Résumés
Christine LOMBEZ, « L'étude des textes littéraires traduits : un nouvel objet d'investigations en littérature comparée ? », RLC LXXXVI, no 3, juillet-septembre 2012, p. 261-271.
Si la littérature comparée fonde ses investigations sur des textes traduits, la prise en compte de la traduction au sein des études littéraires en France n'a pas toujours été nettement affirmée, la primauté ayant été souvent donnée aux notions d'« influences » ou de « réception » pour rendre compte de l'étranger au sein de la littérature française. Les manuels de littérature comparée parus depuis la fin des années 1960, qui font une place assez inégale à la question de la traduction dans les études littéraires comparatistes, en témoignent.
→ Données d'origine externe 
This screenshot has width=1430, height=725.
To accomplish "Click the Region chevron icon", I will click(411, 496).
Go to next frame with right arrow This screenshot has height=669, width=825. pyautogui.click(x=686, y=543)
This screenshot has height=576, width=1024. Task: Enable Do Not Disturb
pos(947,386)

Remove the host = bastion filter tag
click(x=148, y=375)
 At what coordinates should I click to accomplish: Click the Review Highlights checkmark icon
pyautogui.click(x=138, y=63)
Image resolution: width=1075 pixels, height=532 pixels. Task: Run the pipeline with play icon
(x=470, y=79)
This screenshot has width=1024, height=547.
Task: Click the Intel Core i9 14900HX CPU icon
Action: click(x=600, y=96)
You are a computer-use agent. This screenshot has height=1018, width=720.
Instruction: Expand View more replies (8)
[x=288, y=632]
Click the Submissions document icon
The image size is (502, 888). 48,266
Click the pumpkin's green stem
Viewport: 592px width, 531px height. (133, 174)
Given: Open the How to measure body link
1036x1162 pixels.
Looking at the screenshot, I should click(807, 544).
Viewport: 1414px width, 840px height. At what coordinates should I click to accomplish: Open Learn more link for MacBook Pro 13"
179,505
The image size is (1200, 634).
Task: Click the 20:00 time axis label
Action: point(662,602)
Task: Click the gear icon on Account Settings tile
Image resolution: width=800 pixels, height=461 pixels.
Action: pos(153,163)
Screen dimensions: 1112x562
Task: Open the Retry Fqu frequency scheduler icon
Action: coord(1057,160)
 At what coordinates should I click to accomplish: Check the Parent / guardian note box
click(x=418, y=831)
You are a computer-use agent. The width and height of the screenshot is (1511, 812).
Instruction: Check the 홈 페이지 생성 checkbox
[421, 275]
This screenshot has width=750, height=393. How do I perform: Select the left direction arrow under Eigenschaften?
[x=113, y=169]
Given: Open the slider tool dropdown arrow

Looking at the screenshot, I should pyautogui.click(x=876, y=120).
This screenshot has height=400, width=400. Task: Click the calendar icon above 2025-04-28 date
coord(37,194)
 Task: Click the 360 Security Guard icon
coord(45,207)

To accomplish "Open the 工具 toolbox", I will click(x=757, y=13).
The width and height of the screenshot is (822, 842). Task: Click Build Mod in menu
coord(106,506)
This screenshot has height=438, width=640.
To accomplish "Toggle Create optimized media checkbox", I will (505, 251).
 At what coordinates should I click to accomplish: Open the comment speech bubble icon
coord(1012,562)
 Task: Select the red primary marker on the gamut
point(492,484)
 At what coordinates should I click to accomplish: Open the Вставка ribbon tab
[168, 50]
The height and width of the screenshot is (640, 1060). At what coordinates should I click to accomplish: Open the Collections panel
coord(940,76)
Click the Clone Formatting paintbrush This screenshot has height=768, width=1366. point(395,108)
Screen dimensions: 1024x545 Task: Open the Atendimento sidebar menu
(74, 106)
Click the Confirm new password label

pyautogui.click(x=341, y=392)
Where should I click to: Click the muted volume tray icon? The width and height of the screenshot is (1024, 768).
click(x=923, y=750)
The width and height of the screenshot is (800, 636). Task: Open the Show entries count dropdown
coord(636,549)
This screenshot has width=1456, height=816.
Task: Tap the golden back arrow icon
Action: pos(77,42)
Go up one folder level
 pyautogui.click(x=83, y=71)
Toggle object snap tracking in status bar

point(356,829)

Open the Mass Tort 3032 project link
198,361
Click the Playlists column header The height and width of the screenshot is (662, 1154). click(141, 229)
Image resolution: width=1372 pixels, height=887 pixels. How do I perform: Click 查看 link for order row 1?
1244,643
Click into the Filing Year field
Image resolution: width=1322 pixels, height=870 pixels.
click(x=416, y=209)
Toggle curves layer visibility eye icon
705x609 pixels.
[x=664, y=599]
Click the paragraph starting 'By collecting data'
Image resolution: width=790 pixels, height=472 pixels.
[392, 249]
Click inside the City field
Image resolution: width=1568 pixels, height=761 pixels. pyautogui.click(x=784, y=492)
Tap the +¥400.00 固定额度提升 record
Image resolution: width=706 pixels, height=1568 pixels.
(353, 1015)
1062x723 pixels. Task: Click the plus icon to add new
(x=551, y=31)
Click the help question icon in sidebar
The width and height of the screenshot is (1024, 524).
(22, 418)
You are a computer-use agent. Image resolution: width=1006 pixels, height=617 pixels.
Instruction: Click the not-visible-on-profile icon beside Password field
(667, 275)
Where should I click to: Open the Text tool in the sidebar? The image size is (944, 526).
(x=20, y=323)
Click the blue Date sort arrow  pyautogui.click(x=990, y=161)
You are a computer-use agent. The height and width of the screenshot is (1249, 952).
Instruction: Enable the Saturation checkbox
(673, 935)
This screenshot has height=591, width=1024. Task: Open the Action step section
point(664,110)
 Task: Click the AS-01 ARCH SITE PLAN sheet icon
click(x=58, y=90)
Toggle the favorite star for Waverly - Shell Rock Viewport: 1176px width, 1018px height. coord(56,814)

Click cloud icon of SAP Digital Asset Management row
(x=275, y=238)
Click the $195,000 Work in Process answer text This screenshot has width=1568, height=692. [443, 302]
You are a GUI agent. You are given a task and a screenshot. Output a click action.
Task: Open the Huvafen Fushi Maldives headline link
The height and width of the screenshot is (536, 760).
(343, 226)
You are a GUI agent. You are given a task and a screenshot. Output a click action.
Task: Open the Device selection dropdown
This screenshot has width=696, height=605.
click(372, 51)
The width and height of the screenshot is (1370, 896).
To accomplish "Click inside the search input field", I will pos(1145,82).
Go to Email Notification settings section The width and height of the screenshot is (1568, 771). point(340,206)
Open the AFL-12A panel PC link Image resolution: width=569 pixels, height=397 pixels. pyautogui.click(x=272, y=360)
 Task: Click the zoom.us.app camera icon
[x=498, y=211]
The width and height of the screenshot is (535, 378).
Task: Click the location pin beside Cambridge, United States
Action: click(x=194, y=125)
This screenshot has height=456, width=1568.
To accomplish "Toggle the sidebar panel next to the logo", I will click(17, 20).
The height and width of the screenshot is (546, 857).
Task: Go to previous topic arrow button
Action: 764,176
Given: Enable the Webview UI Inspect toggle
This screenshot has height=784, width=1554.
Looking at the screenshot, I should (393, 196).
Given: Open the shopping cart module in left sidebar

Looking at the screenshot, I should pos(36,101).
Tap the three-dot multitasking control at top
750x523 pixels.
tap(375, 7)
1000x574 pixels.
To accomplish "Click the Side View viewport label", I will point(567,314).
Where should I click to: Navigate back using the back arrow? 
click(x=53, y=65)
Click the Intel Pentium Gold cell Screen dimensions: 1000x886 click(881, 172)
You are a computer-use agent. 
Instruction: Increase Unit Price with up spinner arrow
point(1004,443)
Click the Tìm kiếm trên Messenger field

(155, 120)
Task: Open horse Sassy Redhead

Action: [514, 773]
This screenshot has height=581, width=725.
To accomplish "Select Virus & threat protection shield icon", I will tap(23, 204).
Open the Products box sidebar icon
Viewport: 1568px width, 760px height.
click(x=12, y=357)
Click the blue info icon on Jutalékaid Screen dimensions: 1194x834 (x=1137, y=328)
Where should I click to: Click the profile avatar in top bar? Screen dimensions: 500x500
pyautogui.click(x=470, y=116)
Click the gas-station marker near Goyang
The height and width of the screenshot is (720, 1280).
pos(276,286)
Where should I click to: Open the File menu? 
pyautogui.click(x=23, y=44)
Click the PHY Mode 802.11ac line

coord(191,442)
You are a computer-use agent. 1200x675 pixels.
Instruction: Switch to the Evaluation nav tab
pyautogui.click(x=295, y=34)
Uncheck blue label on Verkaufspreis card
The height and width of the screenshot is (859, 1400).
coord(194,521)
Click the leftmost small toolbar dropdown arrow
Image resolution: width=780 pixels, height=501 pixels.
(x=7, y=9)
À partir d'un examen précis de ces publications qui reflètent l'attitude parfois ambiguë des chercheurs français face à la réalité de la traduction, on illustrera de façon plus concrète l'émergence récente des études de traductions en littérature comparée, les perspectives qui s'ouvrent à elles et leur utilité pour une meilleure compréhension de l'histoire littéraire française.
Michael Tilby, « La fille de l'avare, ou ce que l'Angleterre du XIXe siècle savait d'Eugénie Grandet » (in English), RLC LXXXVI, no 3, juillet-septembre 2012, p. 273-282.
Le lecteur monolingue anglais dut attendre 1859 pour avoir une version anglaise d'Eugénie Grandet. Cependant, les amateurs de théâtre londoniens, sans doute souvent à leur insu, avaient déjà pu se faire une idée du roman de Balzac.